2 2. The beginning of a hard era.

It was once said that sadness creeps into an already sad heart. It didn't make sense to me and now I think of it, I'm not sure anyone said that, but, it wouldn't be false if we looked at it more. I always felt that happiness would never elude me, that everyone in my life would remain in my life for all eternity, well, if we were good anyways. But who was I kidding, people leave, people disappear, people die. When we are born and in the course of our young lives, it has been discovered that out of the hundred percent of people we meet between the time we were born and our early twenties, only 2% remain in our lives till we die and this includes family. Some die, some disappear, some we have a fall out with. Then why bother meeting people, why bother making friends, why bother pleasing people. I learnt this the very hard way, and that was a lesson I got to live with and the scar I got to bear. I would get the experience of loss and revival from life, but who was I kidding, no one ever recovers from pain, we only bear it and try our best to hide our sufferings.

My dad asked me to sit down in a really calm tone that scared me, he went over to the kitchen island and poured me a glass of water, placing it on the table, he sat right in front of me.

"Was Mom dead",

" Was mom missing"

"Was she getting a divorce"

All this thoughts were the least things I had to worry about, the rest were gory and insane, but I still thought of them because I couldn't help it.

He cleared his throat as he took off his pair of glasses and wiped his face with his handkerchief.

"June my dear," now this was a first, at this point, I definitely confirmed that something was absolutely wrong

"You may wonder why your mother isn't sitting in her usual chair, or baking her amazing loaves", that really never crossed my mind at all, but I stared at him like I was going to poke holes on his body,

" Well, she has been ill for sometime now, always tired and drained after she does the most little task. And last week Wednesday, She was baking and suddenly," He shook his head and I could see tears trickle from his eyes, this must be serious, oh Goodness, my mom was dead and I started crying, I was too scared to ask the obvious question, what now, what would my life be like with just my dad, how would I keep going without my warm motivation.

"Suddenly she cut her finger with the pastry cutter, not all through, but enough to release a truckload of blood. I rushed her to the emergency unit and some test were done, June, your mom has a tumor in her brain, and they said it would be risky to take it out, but if they don't she has less than four months to live and if she has the surgery, well she could die on the table but if its successful, she could live." Now he was definitely crying, wiping his face hastily as if I didn't have eyes. At this point I couldn't hear anything he was saying, I was blank, I was totally blank. I know it would seem harsh to say, but a deep thought in my mind wished it had been my father that had cancer, but it was my sweet , gentle mom. I blame it on the bread, all the carbs in the bread. She was healthy, the healthiest person I knew, she walked when she had to and never drank alcohol. But her only guilty pleasure was the bread and she sure had it for every meal. I love my mom and I didn't want her to die... "June, June, are you paying attention, what should I do?" I wasn't but I asked him to repeat what he said, at this point all the fear I had towards my dad was gone, I wasn't angry, I was just too sad to think of how he'd feel if I didn't pay attention or add sir to the end of every sentence. He repeated himself, asking if he should let her do the surgery or If we shouldn't. I could see he needed my input. But what ever I decided, I assumed he wanted someone to shift the blame on if something happened, so I wasn't about to contribute to this decision, he was the adult, he should deal with it. I gently stood up and picked my bags and walked up to my room. Despite him calling my name and sounding like he was a wreck, I wasn't about to take the blame for my mothers life. I curled up in the bed with my shoes on and seeped in to a resounding sleep.

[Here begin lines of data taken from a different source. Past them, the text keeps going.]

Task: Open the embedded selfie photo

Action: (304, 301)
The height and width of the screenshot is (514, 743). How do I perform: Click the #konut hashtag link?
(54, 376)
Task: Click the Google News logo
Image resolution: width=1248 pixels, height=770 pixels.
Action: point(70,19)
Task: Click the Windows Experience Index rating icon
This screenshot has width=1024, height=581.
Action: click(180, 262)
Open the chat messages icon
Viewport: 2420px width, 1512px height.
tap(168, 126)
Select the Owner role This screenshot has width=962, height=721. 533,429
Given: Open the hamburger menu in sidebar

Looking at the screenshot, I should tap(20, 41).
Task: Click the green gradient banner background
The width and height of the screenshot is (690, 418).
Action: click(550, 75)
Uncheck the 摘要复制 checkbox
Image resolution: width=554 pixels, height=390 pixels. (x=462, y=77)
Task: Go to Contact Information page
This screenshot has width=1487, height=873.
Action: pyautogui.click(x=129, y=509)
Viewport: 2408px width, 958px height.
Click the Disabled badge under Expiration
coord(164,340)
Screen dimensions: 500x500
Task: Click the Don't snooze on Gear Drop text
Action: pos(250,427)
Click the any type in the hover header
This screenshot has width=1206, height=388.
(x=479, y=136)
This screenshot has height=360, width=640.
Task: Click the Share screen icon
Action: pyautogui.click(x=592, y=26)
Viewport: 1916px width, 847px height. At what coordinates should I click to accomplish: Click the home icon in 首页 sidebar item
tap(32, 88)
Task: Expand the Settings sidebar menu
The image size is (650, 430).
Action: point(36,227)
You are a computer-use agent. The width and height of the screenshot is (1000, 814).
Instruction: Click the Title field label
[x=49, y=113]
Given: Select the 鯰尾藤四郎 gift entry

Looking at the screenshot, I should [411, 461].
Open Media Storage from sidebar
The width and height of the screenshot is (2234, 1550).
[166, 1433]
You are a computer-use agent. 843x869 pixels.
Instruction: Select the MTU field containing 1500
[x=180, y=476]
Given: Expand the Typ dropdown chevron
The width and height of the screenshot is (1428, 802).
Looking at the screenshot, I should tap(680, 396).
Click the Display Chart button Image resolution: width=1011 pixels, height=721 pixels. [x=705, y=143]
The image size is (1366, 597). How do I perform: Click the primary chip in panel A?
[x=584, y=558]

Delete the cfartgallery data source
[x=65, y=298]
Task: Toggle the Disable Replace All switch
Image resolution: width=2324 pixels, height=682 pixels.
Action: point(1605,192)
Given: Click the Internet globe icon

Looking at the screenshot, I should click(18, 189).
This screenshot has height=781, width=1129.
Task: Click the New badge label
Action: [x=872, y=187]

The day went by quickly as I woke up pretty late at night to the sound of frogs croaking from afar. I wasn't really tired but I felt sore inside. My heart ached and my shoulders edged for some throbbing. I wasn't in the mood for any physical pain at the moment but I stood up to apply some pain patches. Walking towards the living room area, I stopped. I wanted to keep going but everything seemed different, the house felt weird. It felt not empty, but lonely. Is this how life is without my mom, off. Like a pit of sadness and faint pain that wasn't clear as to where it came from. I stood at the spot and sobbed. I cried for a moment, I cried so hard that my shoulders didn't ache anymore but my heart did. I wasn't really crying because of the news, I was just sad for the future. I wanted to be positive and bear no negativity, but I couldn't, the sad fact that my mother might not be with me from here onwards was so sad and I poured my heart out. When I was nearly drained, I went back to my room, the shoulder pain long forgotten, lay on the bed, pulled the duvet over my head and cried some more till I dozed off once again, if this life was going to hurt, I might as well do as I please.